▼▼▼

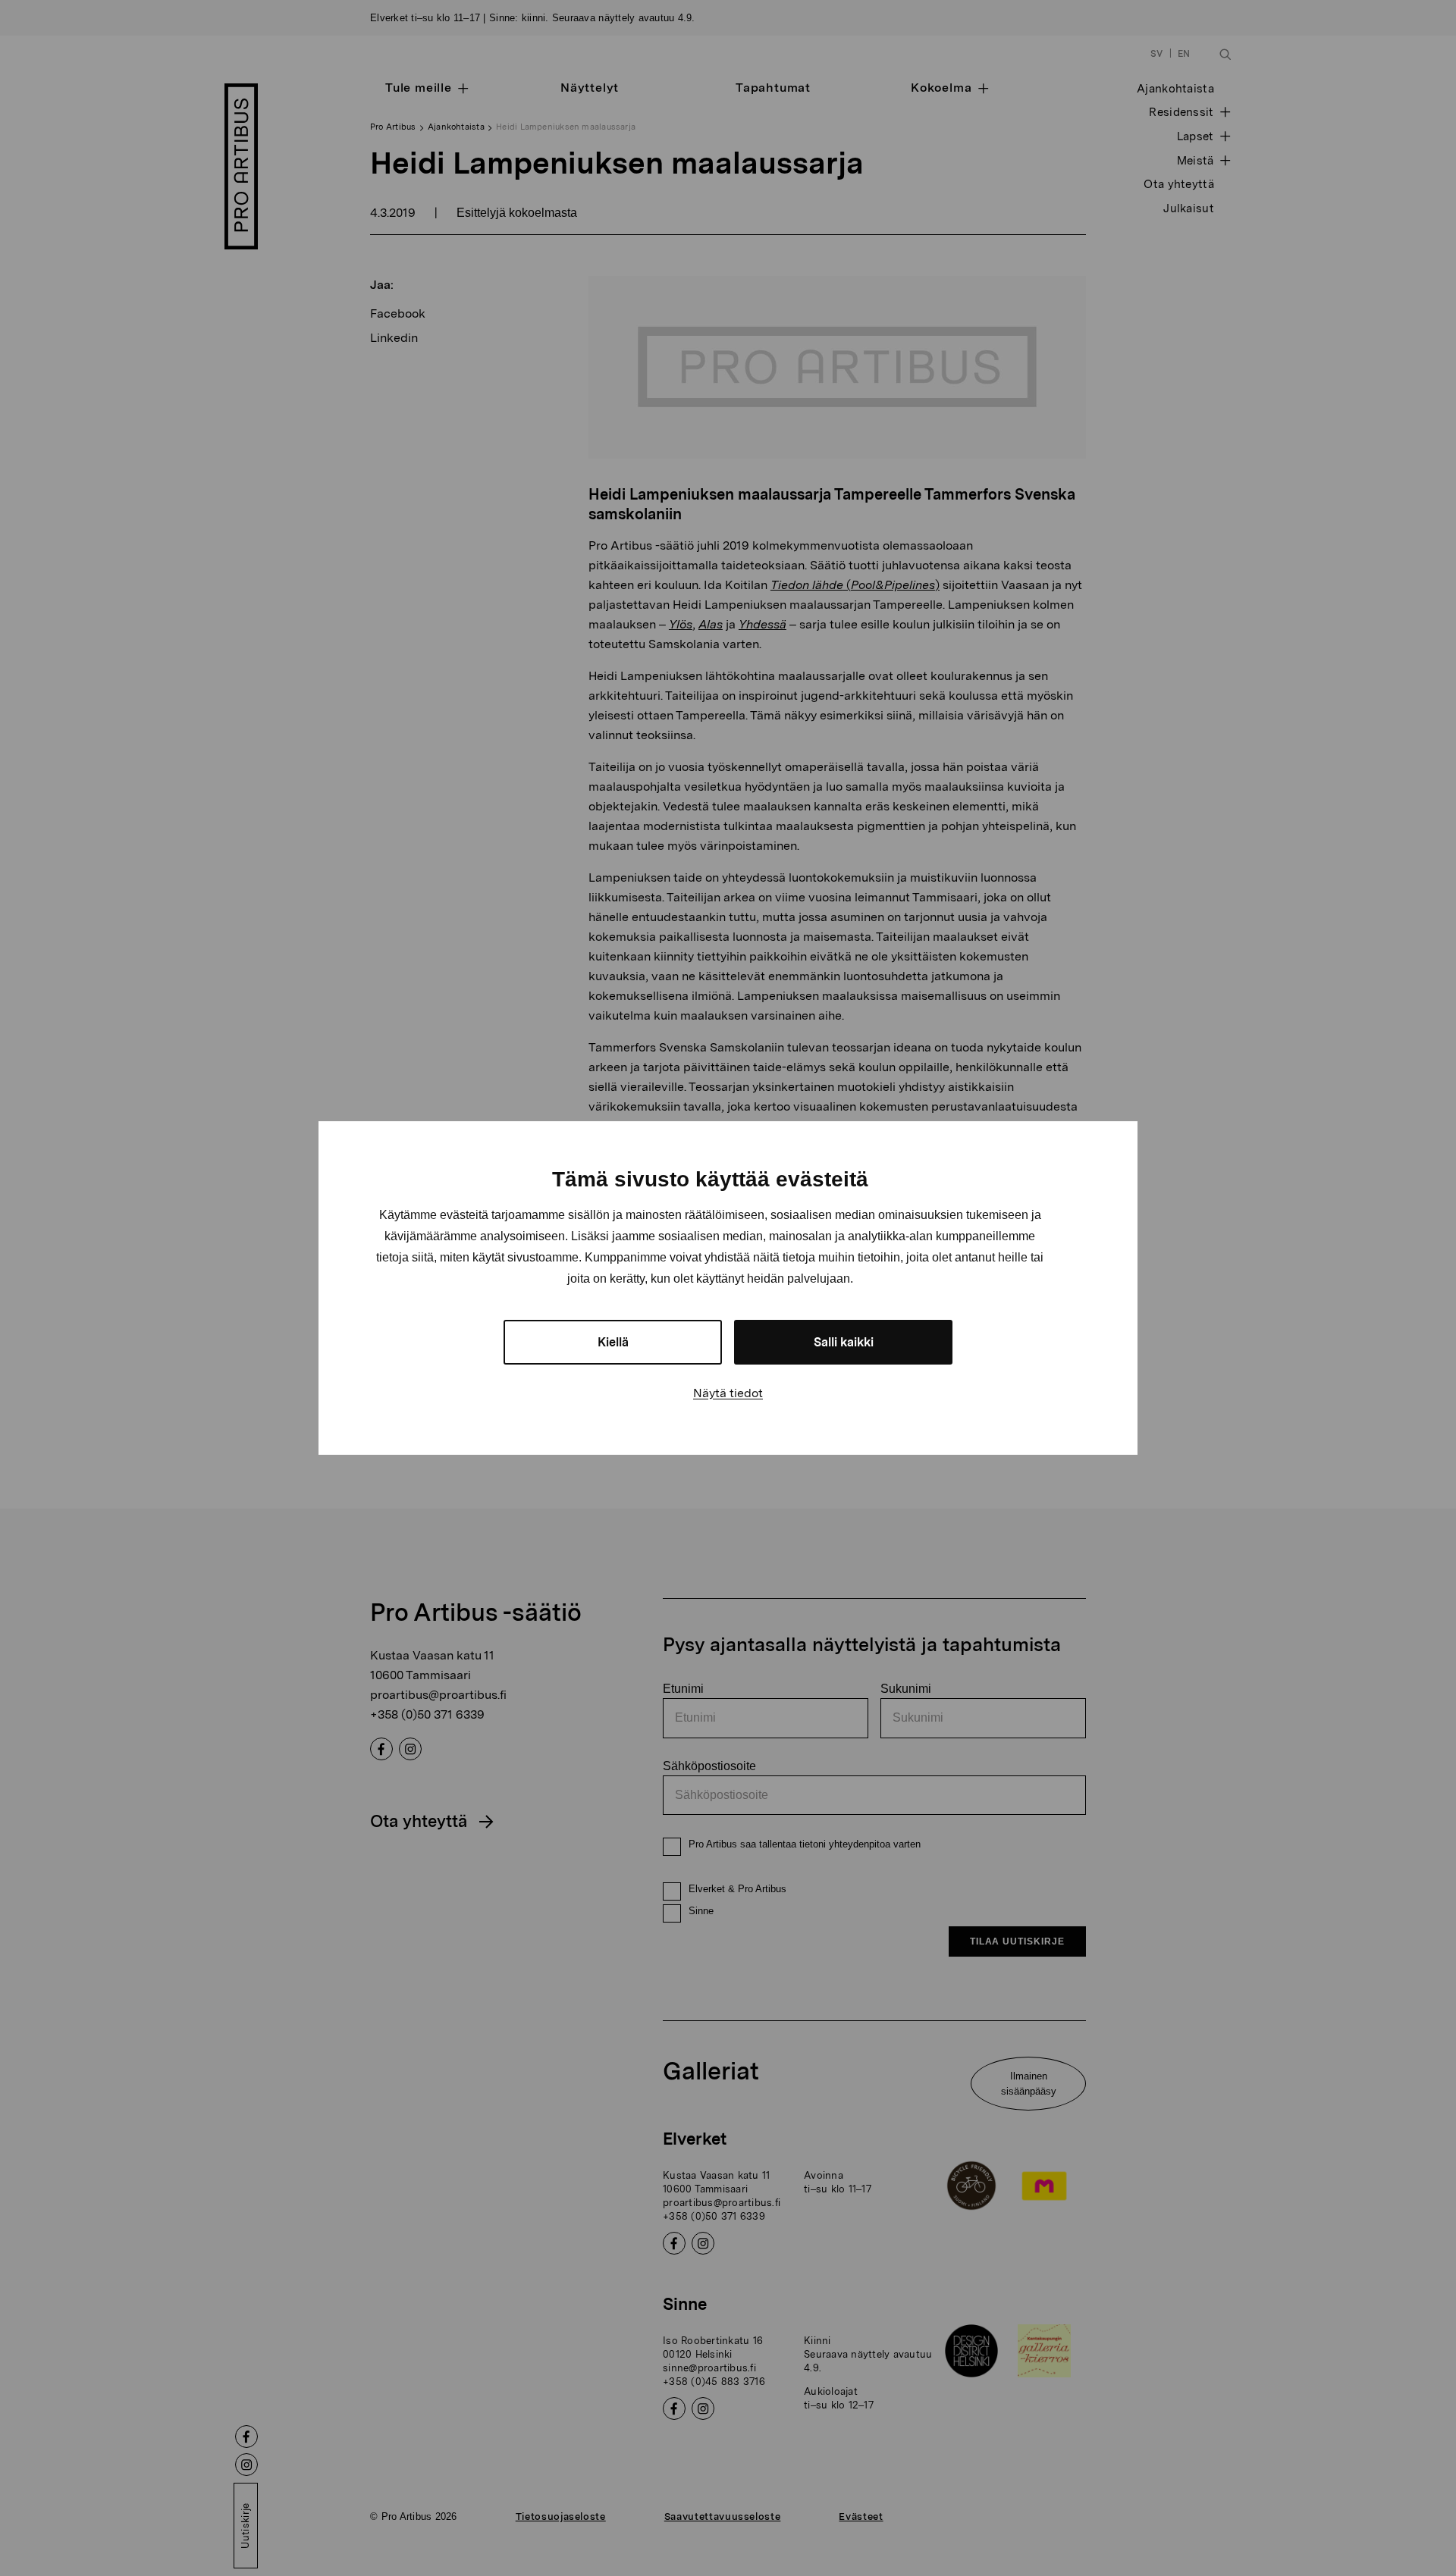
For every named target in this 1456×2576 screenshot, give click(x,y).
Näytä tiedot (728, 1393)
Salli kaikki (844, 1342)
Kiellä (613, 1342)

▲▲▲
▼▼▼

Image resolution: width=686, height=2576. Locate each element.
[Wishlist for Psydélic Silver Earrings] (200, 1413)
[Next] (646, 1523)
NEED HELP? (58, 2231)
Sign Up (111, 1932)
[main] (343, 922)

▲▲▲

▸ EXERCISE REQUIREMENTS: Your answer should be the exact lines above from the one with "[Wishlist for Psydélic" through the one with "[main] (343, 922)", both included, and nothing besides.

▸ EXERCISE ANSWER:
[Wishlist for Psydélic Silver Earrings] (200, 1413)
[Next] (646, 1523)
NEED HELP? (58, 2231)
Sign Up (111, 1932)
[main] (343, 922)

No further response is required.